Ya en los liberales años sesenta, Nicholas Ray acometió en España la segunda versión de Rey de reyes ('King of kings', 1961) con el patrocinio de ocho millones de dólares de Samuel Bronston, guion de Ray Bradbury tras estudiarse a Flavio Josefo y la voz narradora de Orson Welles. Por su parte, Pasolini en 'El Evangelio según San Mateo' (1964) centró su mirada en los momentos evangélicos más oscuros y dubitativos de Cristo: es decir, se preocupó, lejos de la grandilocuencia retórica, del retrato humano del hijo de Dios, pues era precisamente el hombre el que se había hecho rehén del 'star system' y al cineasta italiano le interesaba un redentor poco agraciado y sin afeitar al que, por cierto, dio vida un joven estudiante español de Económicas, Enrique Irazoqui. Multimillonaria fue, en cambio, la versión de George Stevens en 'La historia más grande jamás contada' (1965), estática en su magnitud, varada en las mesetas de Utah, donde se rodó la película. Basada en una novela de Fulton Oursler, la rigidez y perfección del resultado final y la obsesión por un reparto de superestrellas, que incluía al obligado Heston como Juan el Bautista y un desubicado John Wayne como Longino, lastraron la que hubiese podido ser la mejor aportación de Hollywood al canon bíblico. Después, 'Jesucristo Superstar' (1973), de Norman Jewison, le puso pop, rock y hipismo a la catequesis del cine con un resultado notable gracias, entre otras cosas, a la música operística de Andrew Lloyd Webber y el momento político que refleja el filme, vaqueros, metralletas, tanques en el desierto israelí y reactores Phantom incluidos. Y Martin Scorsese puso la opinión pública de los muy católicos patas arriba con su adaptación de la novela de Nikos Kazantakis, 'La última tentación de Cristo' (1988). No en vano, cuando se publicó la novela hubo disturbios en Grecia, porque en la obra se ofrece la visión alternativa –febril tentación de Satán al crucificado– de un Jesús sobrellevando una vida normal y familiar junto a María Magdalena. Así que Paul Schrader, el guionista, acercó la materia épica a la prosa del barrio con acento neoyorquino.

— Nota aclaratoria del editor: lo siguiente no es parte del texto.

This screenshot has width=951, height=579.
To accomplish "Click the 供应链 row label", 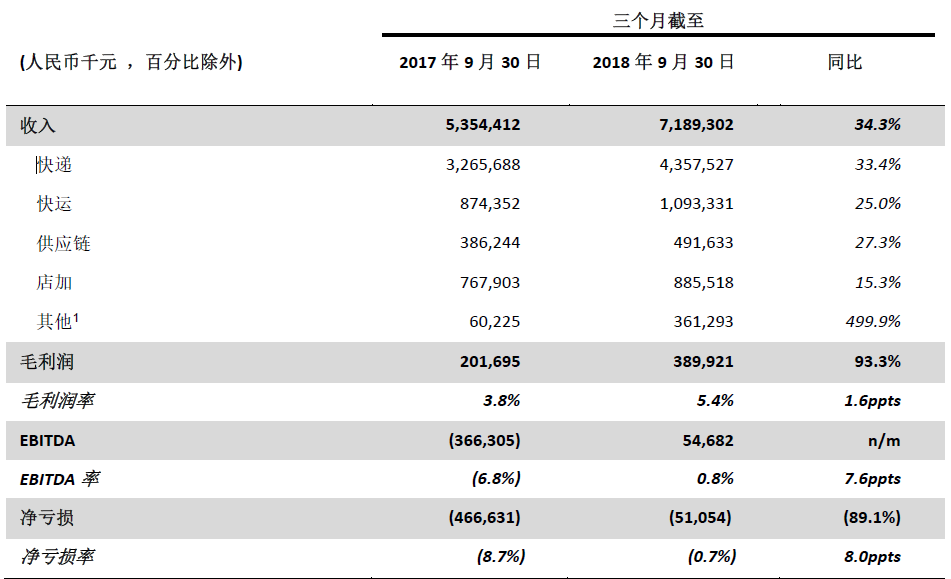I will coord(63,243).
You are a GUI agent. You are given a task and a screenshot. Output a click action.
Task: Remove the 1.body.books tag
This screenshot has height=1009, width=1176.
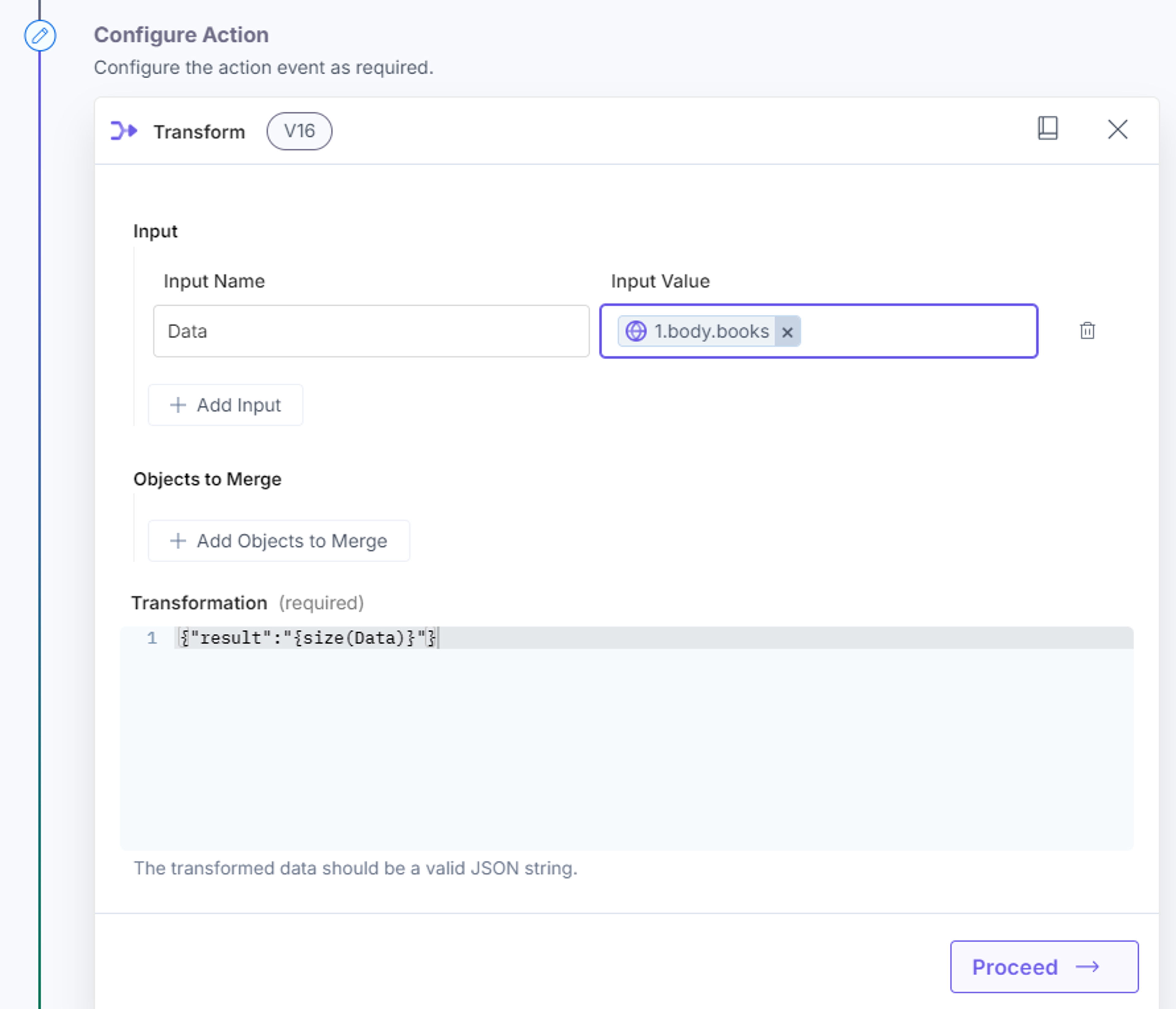pyautogui.click(x=787, y=332)
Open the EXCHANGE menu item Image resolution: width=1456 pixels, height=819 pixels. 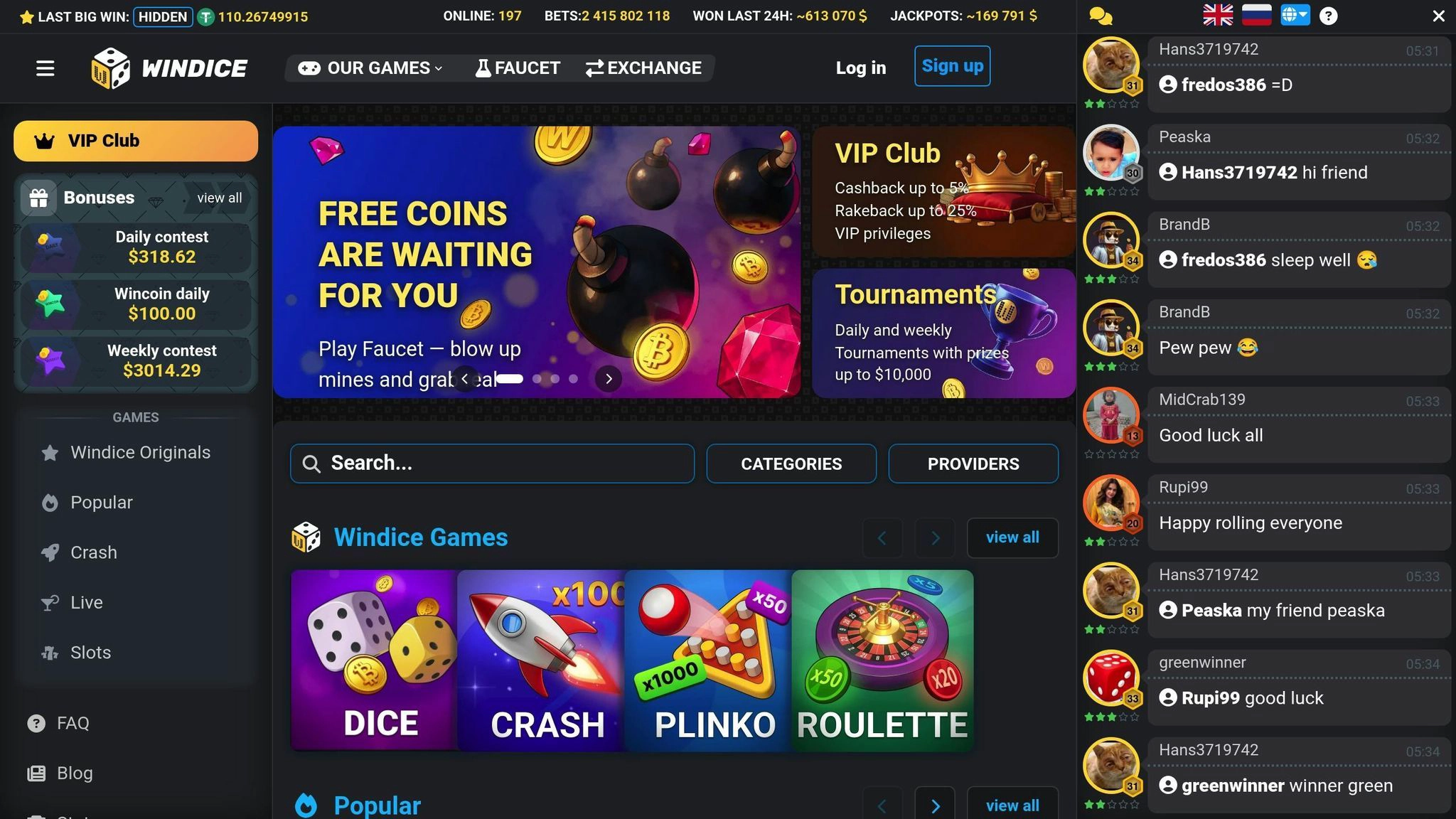tap(643, 68)
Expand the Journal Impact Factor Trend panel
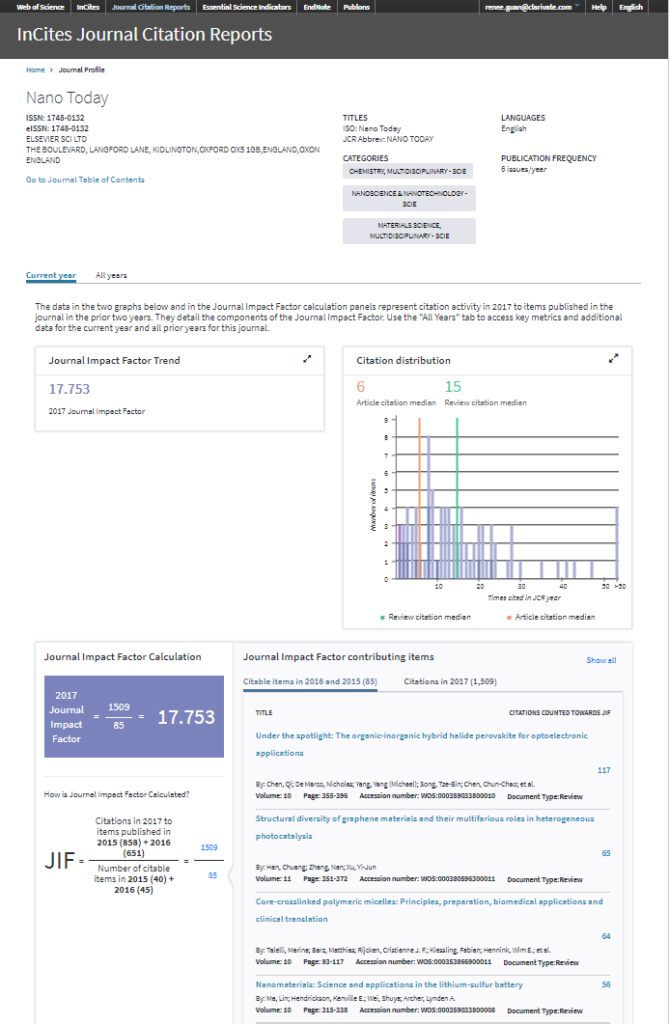The width and height of the screenshot is (669, 1024). 307,360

El 'milagro' del péplum bíblico, pues, está en haber mantenido las esencias testamentarias y neocatecumenales, mezclando y combinando los cuatro Evangelios, cóctel sacrosanto que ha venido ayudando a calar en la realidad bíblica y a desentrañar con lirismo de fotograma la duda del creyente, más próximo a Richard Burton que al teólogo. Qué duda cabe de que el invento de los Lumière ha sido para muchos católicos como el pantocrátor medieval o el arte sacro del Renacimiento y el Barroco lo fueron para el devoto: una 'fiel', imaginada y anhelante representación de lo sagrado capaz de atraer la atención del ateo más recalcitrante. El cine, en definitiva, volvió claro, plástico y conciso el estampido inasible de la fe. Urge, pues, señores, que estas películas funcionales y larguísimas vuelvan a la pantalla con su eternidad imperfecta y temblorosa.